Lucy Spoors

Personal information
- Born: 24 December 1990 (age 35)
- Height: 183 cm (6 ft 0 in)
- Relative: Phoebe Spoors (sister)

Sport
- Country: New Zealand
- Sport: Rowing
- Events: Quadruple sculls, Coxless four, Eight

Medal record
Women's rowing
Representing New Zealand
Olympic Games
| Silver medal – second place | 2020 Tokyo | Eight |
| Gold medal – first place | 2024 Paris | Double sculls |
World Championships
| Gold medal – first place | 2019 Ottensheim | Eight |
| Bronze medal – third place | 2017 Sarasota | Eight |
World Championships (U23)
| Bronze medal – third place | 2012 Trakai | Quadruple sculls |
World Championships (junior)
| Gold medal – first place | 2008 Linz | Coxless four |

= Lucy Spoors =

New Zealand rower (born 1990)

Lucy Spoors (born 24 December 1990) is a New Zealand rower. She is a 2019 world champion winning the women's eight title at the 2019 World Rowing Championships.

==Private life==
Spoors was born in 1990. She received her secondary education at Christchurch Girls' High School and started rowing in 2005. She has younger twin sisters, Grace and Phoebe (born 1993), who both took up rowing, too.

==Rowing career==
Her first international competition was at the 2007 World Rowing Junior Championships in Beijing, China, where her junior women's quad sculls team came sixth. At the 2008 World Rowing Junior Championships in Linz, Austria, she competed with the junior women's four and won gold. She transitioned to the U23 team for the 2009 season and competed with the U23 women's quad sculls; they came fourth at the World Rowing U23 Championships in Račice, Czech Republic, that year. Spoors competed in the same boat class at the 2010 World Rowing U23 Championships in Brest, Belarus, and the team came tenth that year. Three months later, Spoors competed for the first time at elite level. The 2010 World Rowing Championships were held on Lake Karapiro near Cambridge, New Zealand. Only four women's four team were competing, and the New Zealand squad came last.

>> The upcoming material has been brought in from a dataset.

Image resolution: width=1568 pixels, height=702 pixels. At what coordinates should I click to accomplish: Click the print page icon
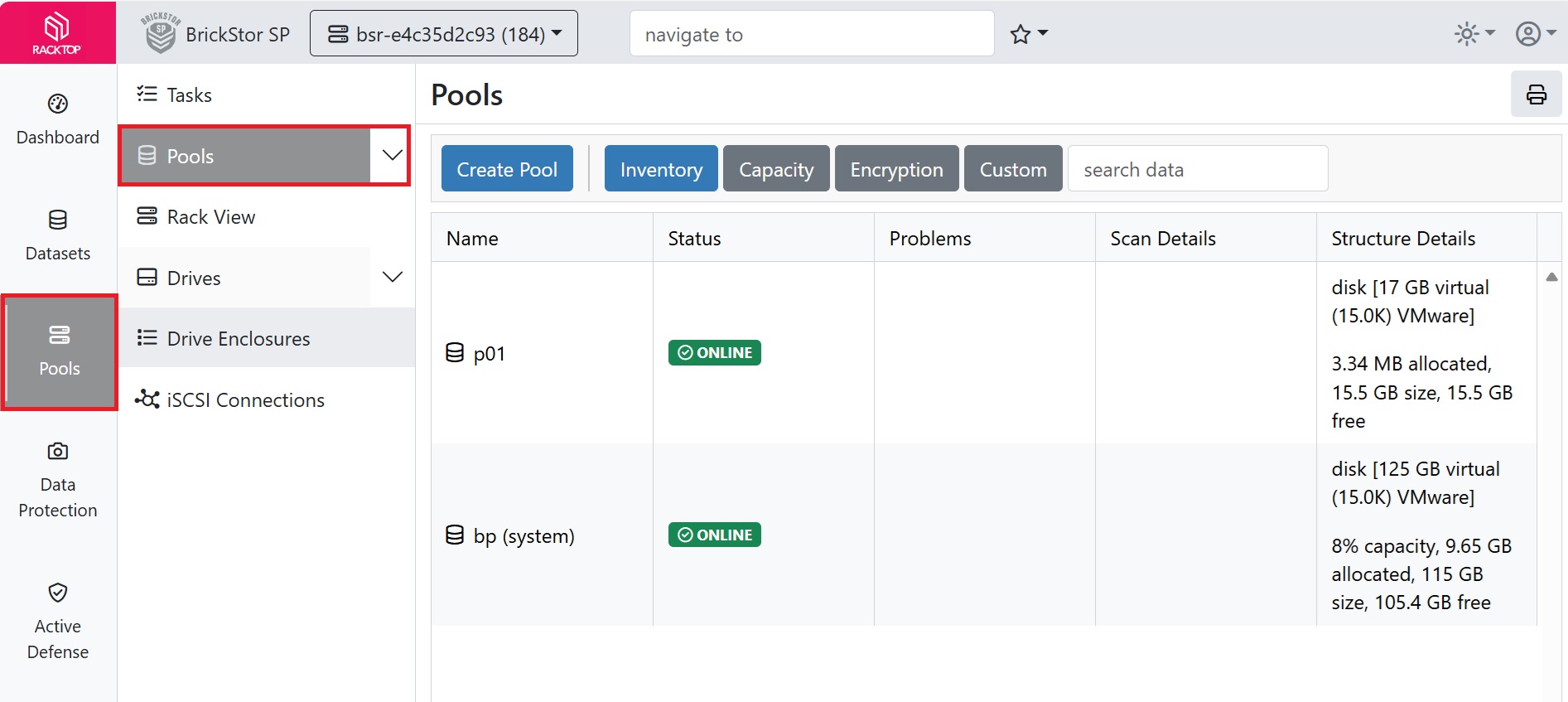(x=1536, y=94)

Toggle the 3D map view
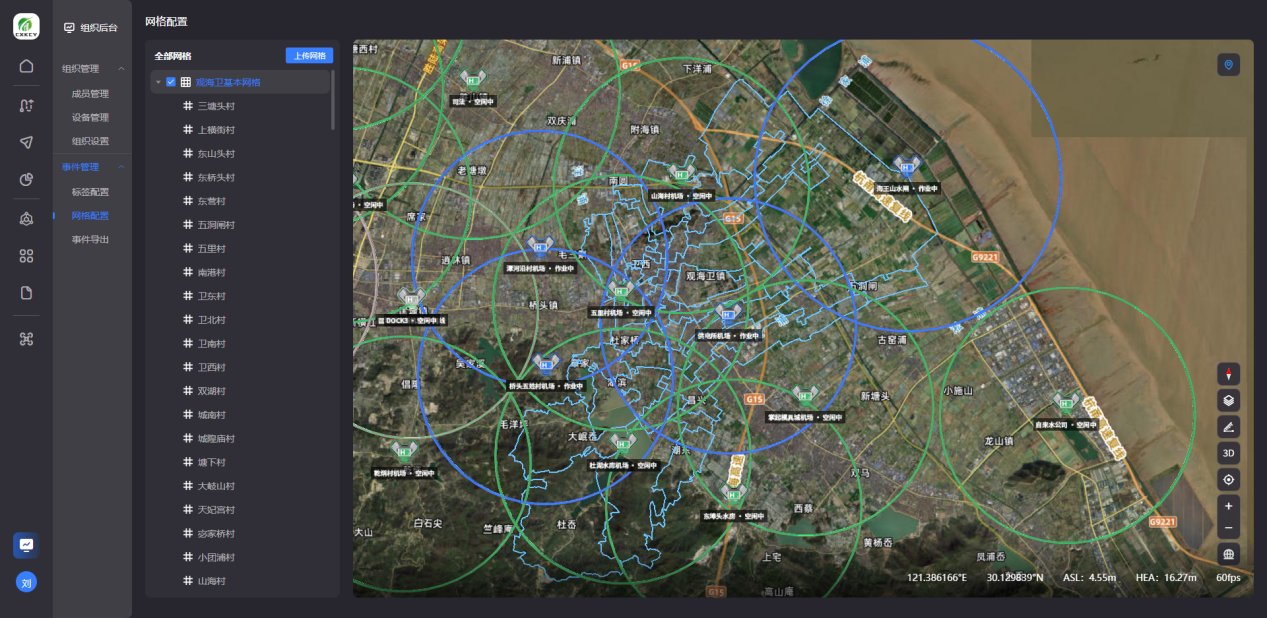coord(1229,453)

In the following year, Spoors returned to the U23 level and at the 2011 World Rowing U23 Championships in Amsterdam, Netherlands, the U23 women's quad sculls team came fourth. The same boat class went to the 2012 World Rowing U23 Championships in Trakai, Lithuania, and her team won a bronze medal.

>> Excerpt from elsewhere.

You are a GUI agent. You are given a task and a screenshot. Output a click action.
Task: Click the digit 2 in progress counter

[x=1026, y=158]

Spoors made the selection to the women's elite team in 2014. In the women's quad sculls, the team came fifth at the 2014 World Rowing Championships in Amsterdam, Netherlands. At the 2015 World Rowing Championships in Aiguebelette, France, the quad sculls team came sixth. To qualify the women's quadruple sculls for the 2016 Rio Olympics, the team had to achieve a top-two finish at the Final Olympic Qualification Regatta in Lucerne, Switzerland, but they came third.

She won a bronze medal with the New Zealand women's eight at the 2017 World Rowing Championships in Sarasota, Florida.